Record type: Article

Abstract

In recent years, the microbial fuel cell (MFC) technology has drawn the attention of the scientific community due to its ability to produce clean energy and treat different types of waste at the same time. Often, expensive catalysts are required to facilitate the oxygen reduction reaction (ORR) and this hinders their large-scale commercialisation. In this work, a novel iron-based catalyst (Fe-STR) synthesised from iron salt and streptomycin as a nitrogen-rich organic precursor was chemically, morphologically and electrochemically studied. The kinetics of Fe-STR with and without being doped with carbon nanotubes (CNT) was initially screened through rotating disk electrode (RDE) analysis. Then, the catalysts were integrated into air-breathing cathodes and placed into ceramic-type MFCs continuously fed with human urine.
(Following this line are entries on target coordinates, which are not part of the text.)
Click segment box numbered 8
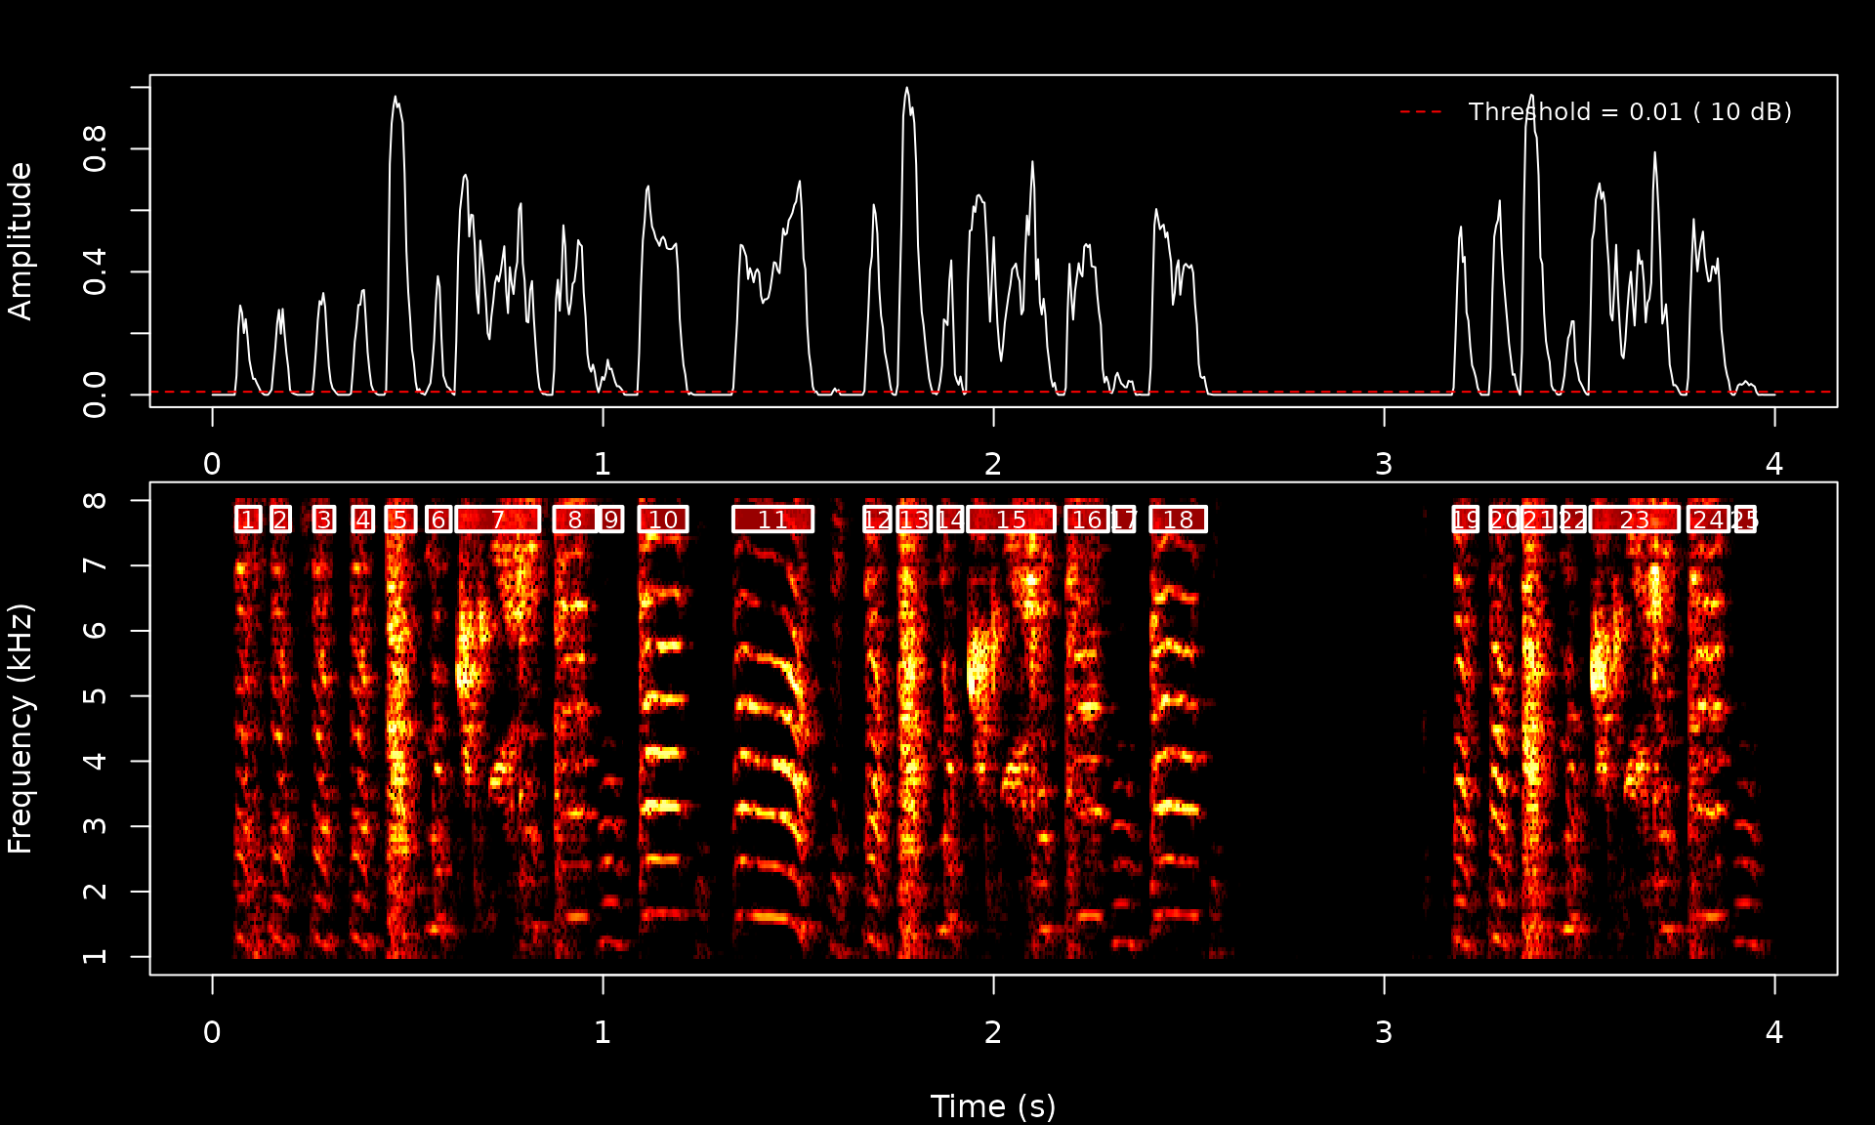 coord(574,520)
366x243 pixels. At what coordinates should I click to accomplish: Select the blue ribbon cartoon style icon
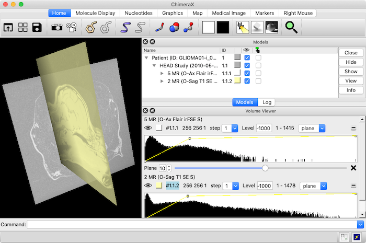(126, 27)
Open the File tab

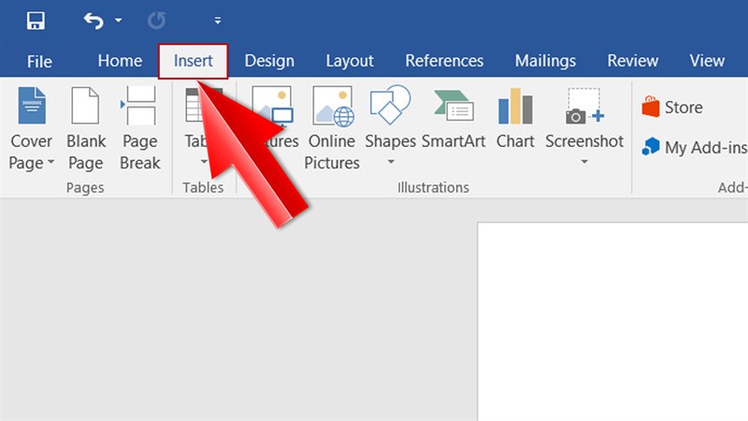pyautogui.click(x=39, y=62)
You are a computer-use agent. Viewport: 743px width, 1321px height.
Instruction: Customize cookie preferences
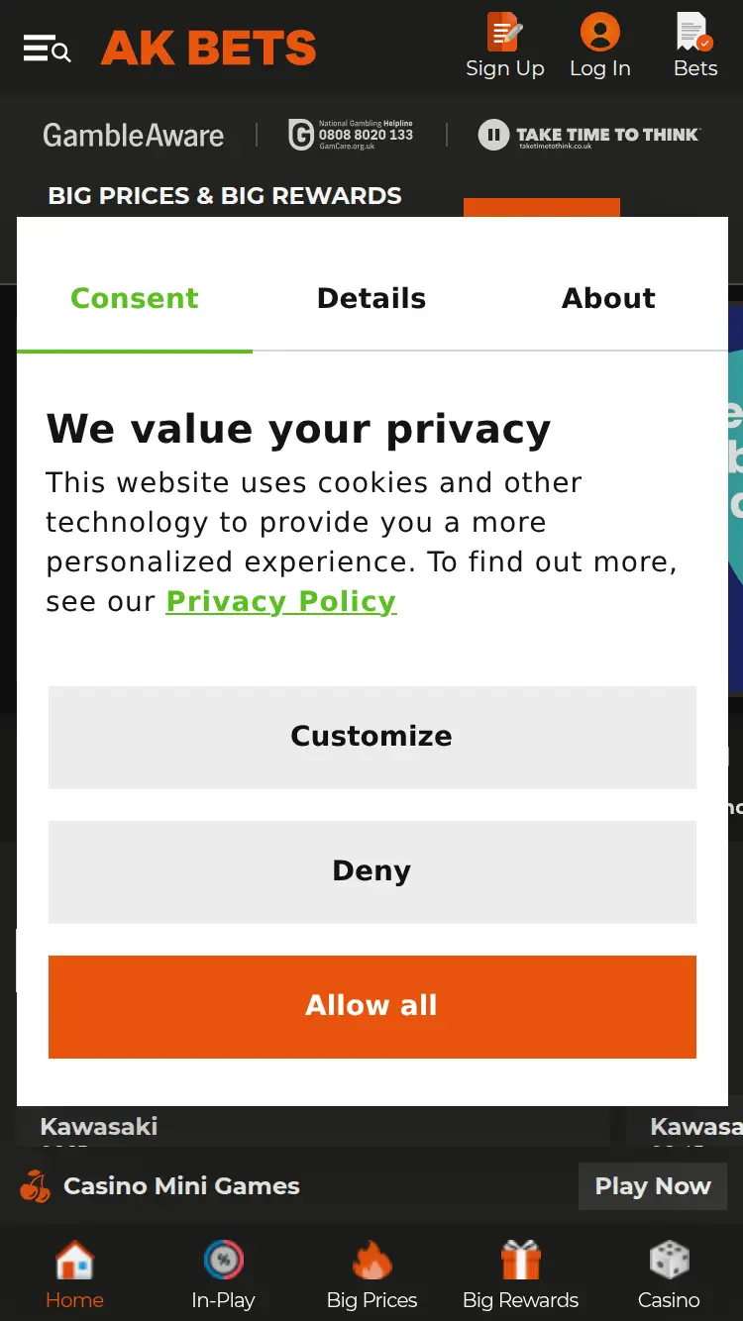372,736
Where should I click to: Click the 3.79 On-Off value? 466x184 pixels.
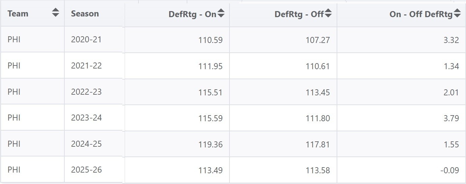(452, 118)
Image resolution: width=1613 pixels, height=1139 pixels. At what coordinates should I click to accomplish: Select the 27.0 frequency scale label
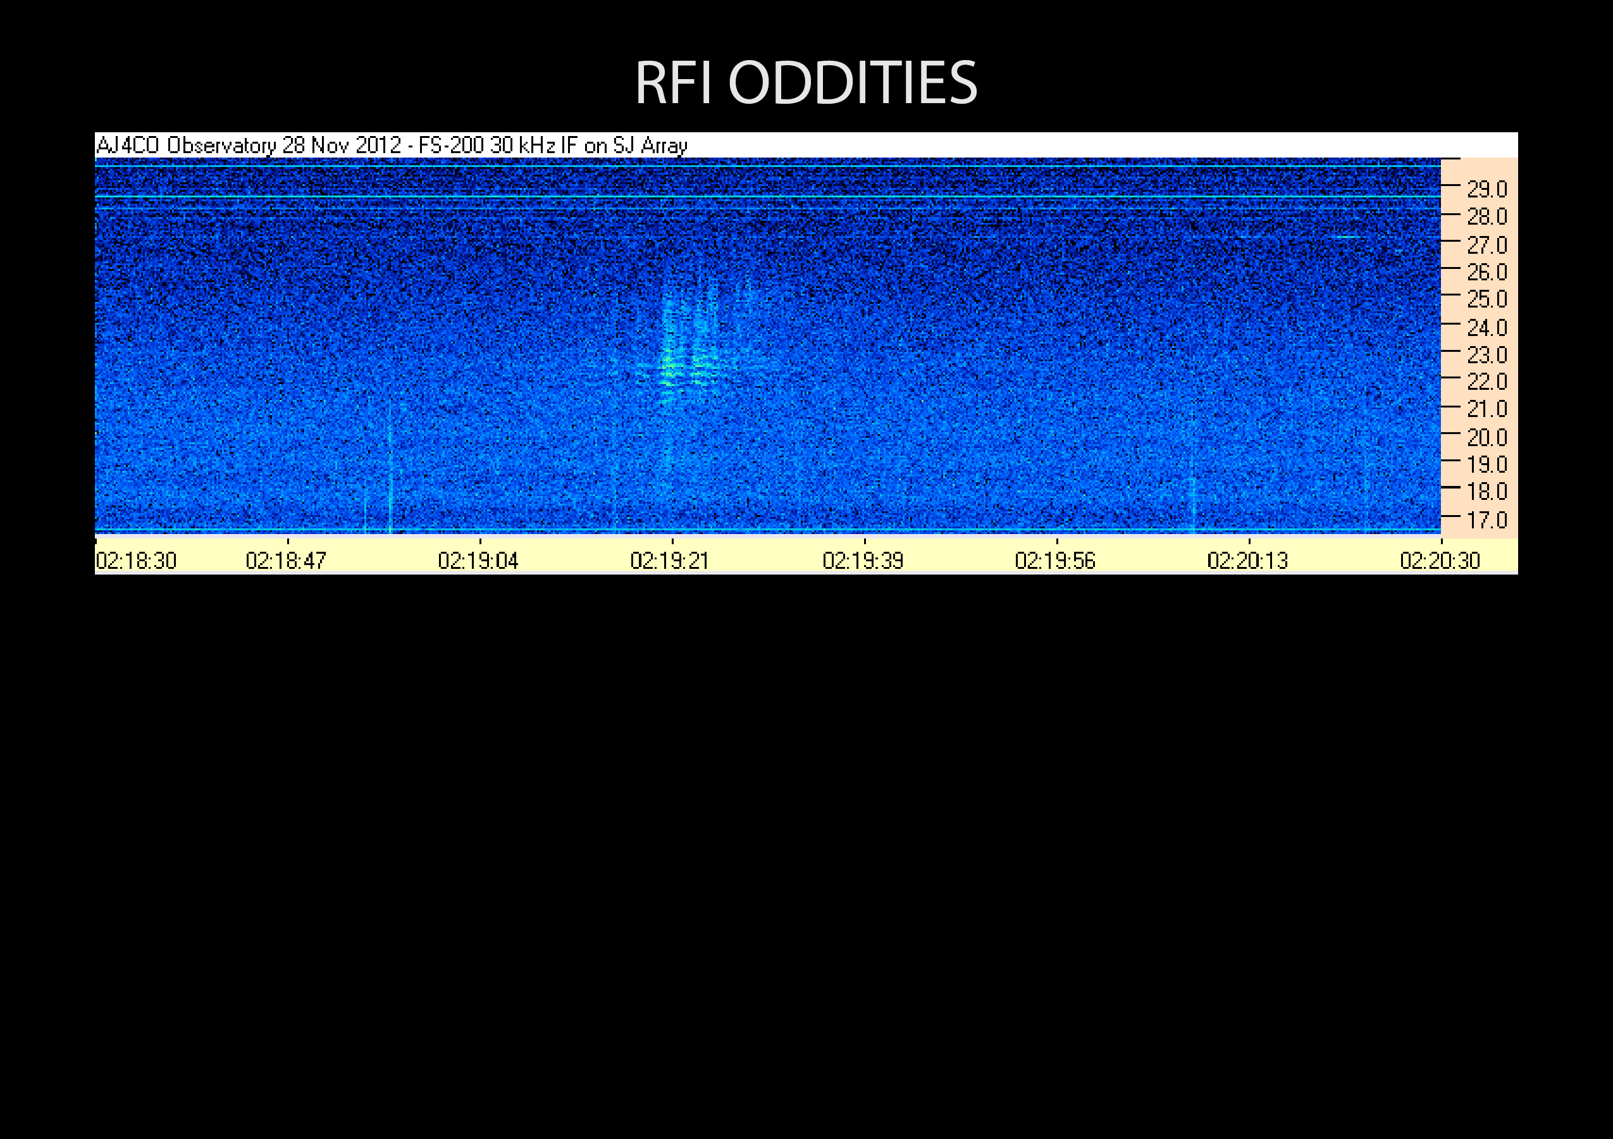1487,245
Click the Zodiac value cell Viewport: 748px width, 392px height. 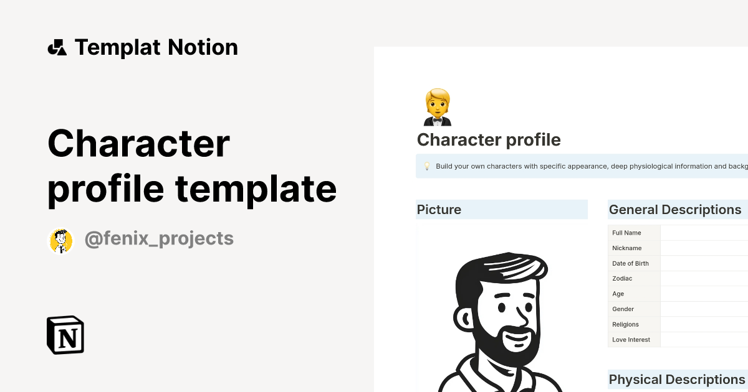coord(703,278)
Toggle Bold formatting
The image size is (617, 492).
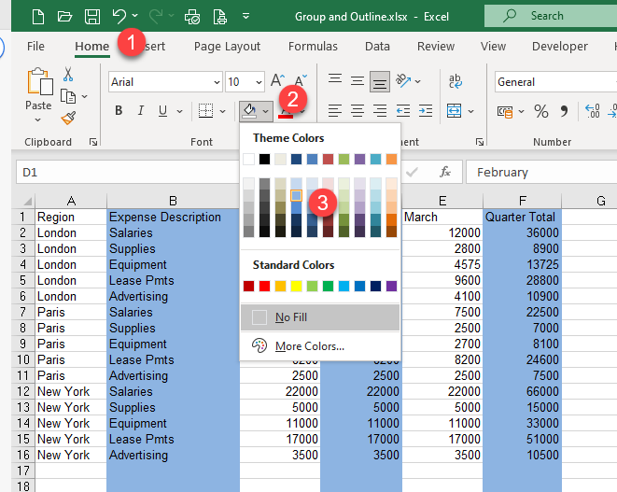point(119,112)
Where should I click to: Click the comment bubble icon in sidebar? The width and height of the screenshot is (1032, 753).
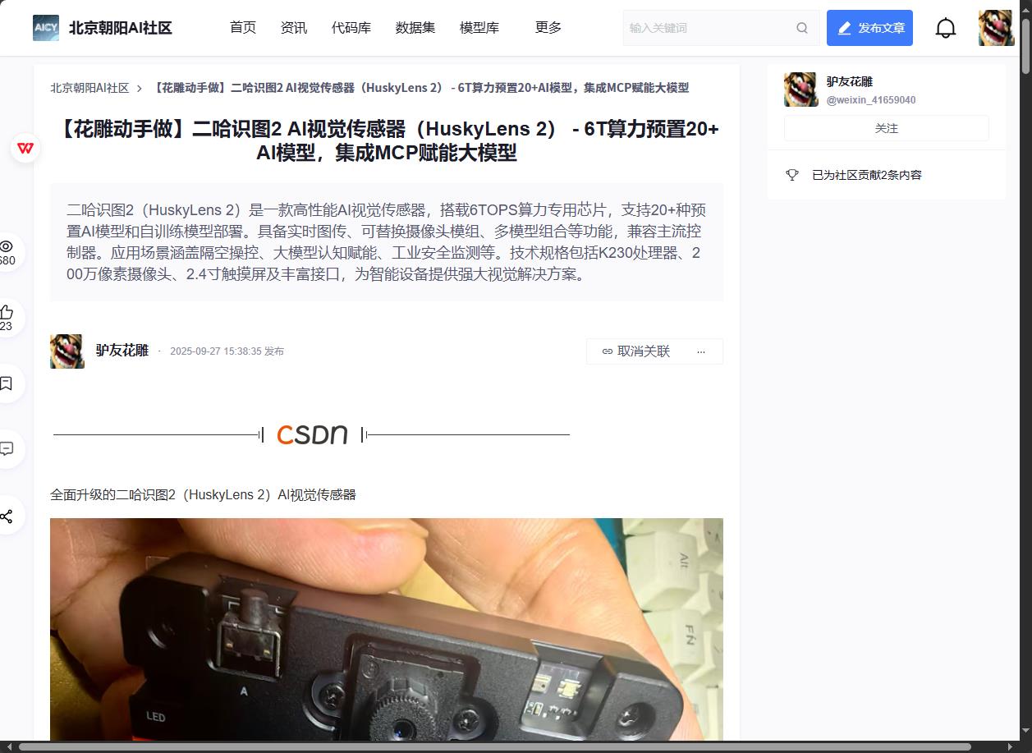pyautogui.click(x=7, y=448)
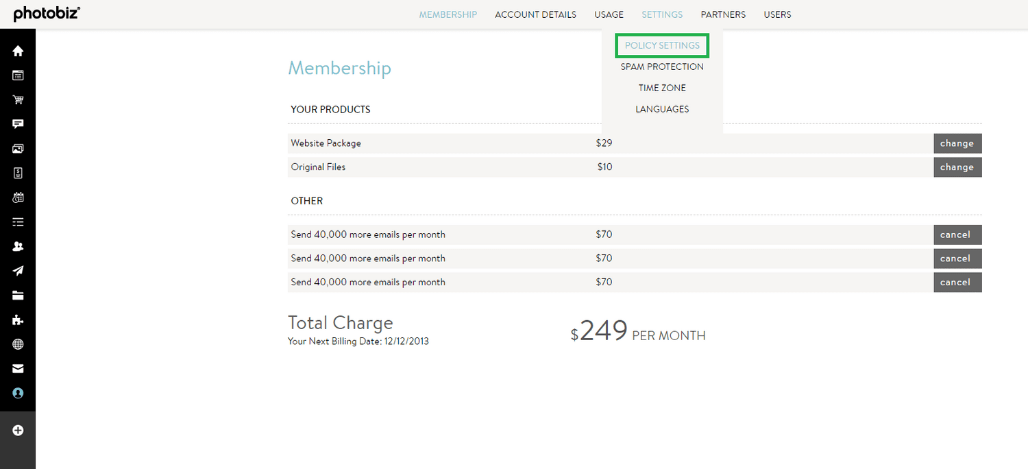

The half-wave potential showed the following trend Fe-STR > Fe-STR-CNT ≫ AC, indicating better kinetics towards ORR in the case of Fe-STR. In terms of MFC performance, the results showed that cathodes containing Fe-based catalyst outperformed AC-based cathodes after 3 months of operation. The long-term test reported that Fe-STR-based cathodes allow MFCs to reach a stable power output of 104.5 ± 0.0 μW cm−2, 74% higher than AC-based cathodes (60.4 ± 3.9 μW cm−2). To the best of the Authors' knowledge, this power performance is the highest recorded from ceramic-type MFCs fed with human urine.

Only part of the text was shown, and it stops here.